Solomon gripped his walking stick and stepped forward.

“Mayor Neiman, you’re looking well,” he said as he scanned the surroundings. He saw Colm clutching his head, seemingly in a daze, but alive. The woods around them seemed to be darker, and the trees themselves seemed to be almost leaning toward him. His mana was roiling and pulsing, as if it was reacting to the changes around him.

“You bastard,” said Neiman steppling toward him.

“I’m no bastard. You and your brother though… well I’ve heard some rumors around Moonfallow since you fled.” Solomon wanted Neiman off-balance. He knew the man was larger and stronger than he was, but he was also certain he was unaware of what Solomon could do.

He brandished the rusted pickaxe. “I am going to shove this through your skull, and drag you back to town. Then I’ll go back to you manor and fuck each and every one of those pretty little servants you keep to yourself.”

“Churlish,” responded Solomon as he raised a hand with his fingers straight down, then flicked them upward until his palm was facing Neiman.

A gust of wind backed by as much mana as Solomon could muster blasted forward, throwing a surprised Neiman back across the clearing until he was nearly at the forest’s edge. There he lay still.

Solomon let out a breath. He had been wondering where the mayor was, but he’d presumed the man would flee to Etling. Hiding in the woods didn’t fit the image Solomon had of him. He assumed he had underworld connections given the massive amounts of fraud he’d committed, not to mention the trafficking of young women from the town. He also seemed a man that enjoyed his creature comforts, not the type that would choose to rough it in the woods.

Solomon had questions for him, but before he went to check that he was alive he walked over to Colm. The man was clutching his head and breathing heavily, but was trying to push himself onto his feet. Solomon helped him to sit back on the stone he’d been sitting on earlier. He had a wound on the back of his head that was bleeding and his eyes seemed unfocused.

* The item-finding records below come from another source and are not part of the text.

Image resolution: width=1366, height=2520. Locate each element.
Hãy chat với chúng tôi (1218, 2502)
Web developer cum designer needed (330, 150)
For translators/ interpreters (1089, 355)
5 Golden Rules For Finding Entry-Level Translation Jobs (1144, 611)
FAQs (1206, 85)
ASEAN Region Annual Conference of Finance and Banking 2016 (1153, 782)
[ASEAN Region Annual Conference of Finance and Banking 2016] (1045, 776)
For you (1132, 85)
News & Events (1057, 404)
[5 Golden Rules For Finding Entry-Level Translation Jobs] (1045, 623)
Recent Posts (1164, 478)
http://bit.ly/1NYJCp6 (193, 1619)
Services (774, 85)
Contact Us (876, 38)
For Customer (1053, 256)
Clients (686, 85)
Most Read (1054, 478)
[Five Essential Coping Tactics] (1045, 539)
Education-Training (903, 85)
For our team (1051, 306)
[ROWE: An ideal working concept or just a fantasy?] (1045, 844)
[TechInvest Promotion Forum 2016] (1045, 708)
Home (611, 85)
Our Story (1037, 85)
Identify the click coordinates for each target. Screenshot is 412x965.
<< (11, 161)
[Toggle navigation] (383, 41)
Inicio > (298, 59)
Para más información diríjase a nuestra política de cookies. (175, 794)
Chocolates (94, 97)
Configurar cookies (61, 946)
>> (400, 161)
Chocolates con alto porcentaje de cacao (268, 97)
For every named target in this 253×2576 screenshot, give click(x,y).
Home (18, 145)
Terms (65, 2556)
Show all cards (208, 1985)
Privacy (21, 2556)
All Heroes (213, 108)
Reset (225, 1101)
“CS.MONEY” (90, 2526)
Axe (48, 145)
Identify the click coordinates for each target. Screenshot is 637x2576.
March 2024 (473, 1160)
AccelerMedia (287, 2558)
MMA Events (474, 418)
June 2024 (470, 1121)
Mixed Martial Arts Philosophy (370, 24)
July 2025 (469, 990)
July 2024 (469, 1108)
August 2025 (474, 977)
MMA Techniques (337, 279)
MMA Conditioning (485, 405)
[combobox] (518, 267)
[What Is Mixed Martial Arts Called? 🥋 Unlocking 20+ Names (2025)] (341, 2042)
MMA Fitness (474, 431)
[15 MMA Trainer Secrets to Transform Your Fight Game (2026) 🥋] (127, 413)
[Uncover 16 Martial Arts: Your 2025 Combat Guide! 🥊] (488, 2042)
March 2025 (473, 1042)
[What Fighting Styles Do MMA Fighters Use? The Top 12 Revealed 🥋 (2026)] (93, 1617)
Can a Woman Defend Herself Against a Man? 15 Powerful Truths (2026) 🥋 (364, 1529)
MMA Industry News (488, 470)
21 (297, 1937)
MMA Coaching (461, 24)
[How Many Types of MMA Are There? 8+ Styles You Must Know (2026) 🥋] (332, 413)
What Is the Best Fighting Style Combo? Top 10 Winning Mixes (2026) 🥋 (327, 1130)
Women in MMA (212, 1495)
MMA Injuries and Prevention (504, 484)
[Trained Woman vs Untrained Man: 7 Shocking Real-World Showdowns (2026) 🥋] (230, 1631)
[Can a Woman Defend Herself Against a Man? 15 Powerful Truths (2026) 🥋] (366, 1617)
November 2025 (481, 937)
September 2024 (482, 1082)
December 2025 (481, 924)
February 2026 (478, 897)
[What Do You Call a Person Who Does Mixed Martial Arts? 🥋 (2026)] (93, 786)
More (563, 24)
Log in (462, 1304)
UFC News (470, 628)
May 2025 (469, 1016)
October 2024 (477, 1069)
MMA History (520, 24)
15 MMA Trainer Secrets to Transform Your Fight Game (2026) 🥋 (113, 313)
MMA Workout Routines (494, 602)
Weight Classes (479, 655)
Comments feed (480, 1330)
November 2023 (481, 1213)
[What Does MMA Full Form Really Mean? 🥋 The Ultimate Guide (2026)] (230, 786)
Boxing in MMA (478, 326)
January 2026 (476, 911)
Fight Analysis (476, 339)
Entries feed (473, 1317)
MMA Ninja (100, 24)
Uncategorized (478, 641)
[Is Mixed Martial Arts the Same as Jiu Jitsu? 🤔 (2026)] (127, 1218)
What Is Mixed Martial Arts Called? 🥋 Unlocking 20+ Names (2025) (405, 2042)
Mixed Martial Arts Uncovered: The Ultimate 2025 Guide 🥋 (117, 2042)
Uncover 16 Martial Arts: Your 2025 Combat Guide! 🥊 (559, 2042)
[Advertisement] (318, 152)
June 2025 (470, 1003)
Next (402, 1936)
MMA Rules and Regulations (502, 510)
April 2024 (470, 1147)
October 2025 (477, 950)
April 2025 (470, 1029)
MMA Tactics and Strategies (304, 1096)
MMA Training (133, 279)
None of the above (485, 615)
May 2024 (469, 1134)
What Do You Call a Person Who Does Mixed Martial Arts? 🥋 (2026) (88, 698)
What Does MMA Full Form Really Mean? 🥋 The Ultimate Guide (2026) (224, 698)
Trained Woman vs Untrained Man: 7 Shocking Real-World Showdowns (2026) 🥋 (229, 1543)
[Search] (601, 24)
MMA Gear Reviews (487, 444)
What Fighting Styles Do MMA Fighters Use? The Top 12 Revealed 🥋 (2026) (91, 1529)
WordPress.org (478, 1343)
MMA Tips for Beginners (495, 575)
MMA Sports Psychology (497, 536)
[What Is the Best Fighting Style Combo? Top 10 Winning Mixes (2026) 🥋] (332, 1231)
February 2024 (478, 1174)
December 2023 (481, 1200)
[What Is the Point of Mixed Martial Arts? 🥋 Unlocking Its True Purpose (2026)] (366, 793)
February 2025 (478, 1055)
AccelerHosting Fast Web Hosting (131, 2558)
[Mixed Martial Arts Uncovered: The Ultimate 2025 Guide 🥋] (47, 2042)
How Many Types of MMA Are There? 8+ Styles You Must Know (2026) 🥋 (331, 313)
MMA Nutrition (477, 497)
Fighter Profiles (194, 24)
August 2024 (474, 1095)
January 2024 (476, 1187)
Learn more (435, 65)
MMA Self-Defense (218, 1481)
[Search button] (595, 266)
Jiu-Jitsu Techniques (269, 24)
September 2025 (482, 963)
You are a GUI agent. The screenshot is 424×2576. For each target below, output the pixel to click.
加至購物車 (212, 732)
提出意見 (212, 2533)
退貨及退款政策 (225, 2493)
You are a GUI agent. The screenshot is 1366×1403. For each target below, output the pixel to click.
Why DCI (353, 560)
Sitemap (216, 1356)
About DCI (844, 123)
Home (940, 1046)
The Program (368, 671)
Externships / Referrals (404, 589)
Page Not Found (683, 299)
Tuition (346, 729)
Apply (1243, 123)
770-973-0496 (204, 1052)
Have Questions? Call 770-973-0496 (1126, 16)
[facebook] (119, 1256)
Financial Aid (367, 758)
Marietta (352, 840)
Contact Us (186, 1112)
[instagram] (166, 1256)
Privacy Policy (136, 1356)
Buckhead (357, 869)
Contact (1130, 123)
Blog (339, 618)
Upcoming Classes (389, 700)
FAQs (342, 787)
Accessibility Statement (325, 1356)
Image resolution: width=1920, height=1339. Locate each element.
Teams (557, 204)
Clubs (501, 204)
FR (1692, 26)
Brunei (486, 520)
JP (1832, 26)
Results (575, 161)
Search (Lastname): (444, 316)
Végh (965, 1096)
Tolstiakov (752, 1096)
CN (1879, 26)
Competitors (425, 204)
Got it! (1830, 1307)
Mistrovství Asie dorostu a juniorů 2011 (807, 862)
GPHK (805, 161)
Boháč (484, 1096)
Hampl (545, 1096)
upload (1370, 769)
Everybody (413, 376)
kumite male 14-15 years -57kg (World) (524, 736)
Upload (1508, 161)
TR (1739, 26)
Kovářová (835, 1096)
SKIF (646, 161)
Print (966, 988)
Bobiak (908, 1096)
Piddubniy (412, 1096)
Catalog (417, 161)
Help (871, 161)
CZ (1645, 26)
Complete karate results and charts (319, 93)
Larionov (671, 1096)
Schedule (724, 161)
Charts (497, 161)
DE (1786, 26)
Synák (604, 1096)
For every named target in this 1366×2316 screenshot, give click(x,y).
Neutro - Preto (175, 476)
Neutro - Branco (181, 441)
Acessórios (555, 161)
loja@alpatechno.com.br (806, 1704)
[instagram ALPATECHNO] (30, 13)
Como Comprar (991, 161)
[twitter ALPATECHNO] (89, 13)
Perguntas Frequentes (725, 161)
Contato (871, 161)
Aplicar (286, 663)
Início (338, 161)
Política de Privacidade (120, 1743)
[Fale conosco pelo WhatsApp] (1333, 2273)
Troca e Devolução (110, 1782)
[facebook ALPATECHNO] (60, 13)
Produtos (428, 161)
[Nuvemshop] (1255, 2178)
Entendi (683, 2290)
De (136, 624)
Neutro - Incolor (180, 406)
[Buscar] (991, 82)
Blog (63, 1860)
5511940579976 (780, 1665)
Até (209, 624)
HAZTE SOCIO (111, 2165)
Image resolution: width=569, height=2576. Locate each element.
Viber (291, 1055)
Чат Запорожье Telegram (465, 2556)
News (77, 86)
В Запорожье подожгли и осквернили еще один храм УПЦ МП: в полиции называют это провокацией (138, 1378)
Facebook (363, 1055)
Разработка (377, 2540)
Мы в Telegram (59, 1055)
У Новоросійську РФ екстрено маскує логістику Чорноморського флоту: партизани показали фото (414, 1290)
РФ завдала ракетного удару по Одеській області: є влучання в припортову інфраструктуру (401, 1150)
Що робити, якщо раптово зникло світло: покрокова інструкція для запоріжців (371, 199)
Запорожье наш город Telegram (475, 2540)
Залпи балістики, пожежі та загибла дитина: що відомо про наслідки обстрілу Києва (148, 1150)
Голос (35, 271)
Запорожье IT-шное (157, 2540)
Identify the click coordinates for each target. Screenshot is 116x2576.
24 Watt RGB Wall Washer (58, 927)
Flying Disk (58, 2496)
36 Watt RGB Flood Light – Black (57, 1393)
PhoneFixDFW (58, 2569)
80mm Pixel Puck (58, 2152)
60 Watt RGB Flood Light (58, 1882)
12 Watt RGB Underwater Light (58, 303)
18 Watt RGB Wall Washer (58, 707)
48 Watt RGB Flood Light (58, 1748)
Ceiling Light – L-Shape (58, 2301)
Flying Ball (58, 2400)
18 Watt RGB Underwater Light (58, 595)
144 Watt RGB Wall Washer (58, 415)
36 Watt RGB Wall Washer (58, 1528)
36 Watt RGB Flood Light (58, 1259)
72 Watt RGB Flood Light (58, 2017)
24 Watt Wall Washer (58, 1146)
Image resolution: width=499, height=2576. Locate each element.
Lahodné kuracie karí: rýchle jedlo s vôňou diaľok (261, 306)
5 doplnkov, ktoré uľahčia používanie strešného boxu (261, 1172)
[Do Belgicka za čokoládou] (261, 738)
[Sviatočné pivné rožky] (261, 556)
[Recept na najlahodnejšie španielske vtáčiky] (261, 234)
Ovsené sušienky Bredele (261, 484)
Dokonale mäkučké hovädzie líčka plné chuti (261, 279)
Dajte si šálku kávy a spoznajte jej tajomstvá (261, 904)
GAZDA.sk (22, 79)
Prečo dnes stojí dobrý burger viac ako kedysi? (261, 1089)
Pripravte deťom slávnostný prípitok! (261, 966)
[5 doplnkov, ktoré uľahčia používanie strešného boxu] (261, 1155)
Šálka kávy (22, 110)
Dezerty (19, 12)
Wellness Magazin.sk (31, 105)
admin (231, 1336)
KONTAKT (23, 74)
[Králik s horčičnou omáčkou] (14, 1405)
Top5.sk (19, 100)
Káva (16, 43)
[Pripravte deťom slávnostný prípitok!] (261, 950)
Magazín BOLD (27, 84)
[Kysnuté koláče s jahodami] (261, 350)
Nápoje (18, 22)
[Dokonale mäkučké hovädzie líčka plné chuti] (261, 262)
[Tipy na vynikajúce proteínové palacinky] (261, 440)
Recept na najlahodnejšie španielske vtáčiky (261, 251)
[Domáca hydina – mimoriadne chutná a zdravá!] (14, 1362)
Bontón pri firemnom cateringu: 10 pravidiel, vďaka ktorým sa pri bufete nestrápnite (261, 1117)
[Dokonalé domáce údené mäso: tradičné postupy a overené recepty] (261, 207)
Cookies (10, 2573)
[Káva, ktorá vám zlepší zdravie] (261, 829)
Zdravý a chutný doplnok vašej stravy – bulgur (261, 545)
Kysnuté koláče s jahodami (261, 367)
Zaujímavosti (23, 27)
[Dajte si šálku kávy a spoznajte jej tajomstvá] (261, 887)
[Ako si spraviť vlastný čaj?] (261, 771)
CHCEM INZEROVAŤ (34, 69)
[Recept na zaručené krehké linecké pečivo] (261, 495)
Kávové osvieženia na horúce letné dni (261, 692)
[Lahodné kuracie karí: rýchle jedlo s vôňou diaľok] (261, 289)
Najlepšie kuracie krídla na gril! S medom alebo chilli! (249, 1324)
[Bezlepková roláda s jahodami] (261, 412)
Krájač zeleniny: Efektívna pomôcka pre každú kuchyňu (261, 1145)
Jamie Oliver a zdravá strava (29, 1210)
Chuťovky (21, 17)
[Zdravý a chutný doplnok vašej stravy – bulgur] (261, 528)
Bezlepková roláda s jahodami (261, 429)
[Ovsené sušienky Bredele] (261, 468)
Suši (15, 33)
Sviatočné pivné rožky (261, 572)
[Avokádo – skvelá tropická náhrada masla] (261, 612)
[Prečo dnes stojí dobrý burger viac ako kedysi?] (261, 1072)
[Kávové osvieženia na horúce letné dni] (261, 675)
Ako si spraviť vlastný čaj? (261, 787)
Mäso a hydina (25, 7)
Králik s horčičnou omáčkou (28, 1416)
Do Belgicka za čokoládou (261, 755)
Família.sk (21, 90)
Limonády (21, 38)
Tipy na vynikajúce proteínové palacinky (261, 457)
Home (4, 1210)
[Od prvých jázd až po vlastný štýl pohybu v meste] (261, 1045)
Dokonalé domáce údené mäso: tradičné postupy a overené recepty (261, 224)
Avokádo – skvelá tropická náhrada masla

The young noble walked around to examine the wound. He began to focus his mana and attempted to infuse it into the man’s blood. He felt immediate pushback and the mana dissipated. He tried again, focusing harder and moving more mana into the man’s blood. He found his thoughts wavering and his mana draining quickly as he did so, with the majority of it draining within Colm’s blood almost immediately after he pushed it in. Still, he somehow managed to infuse enough of his mana that he could gesture with an open palm in a half-circle, causing the blood to clot and the bleeding to stop.

Given his disorientation, Solomon didn’t think he’d remember what he’d done. Besides, Colm was his responsibility, it was his duty to ensure his safety, even at the risk of his own secrets.

Solomon made sure the man could sit up on his own before he turned to look at where Mayor Neiman had landed. What he saw made his blood run cold.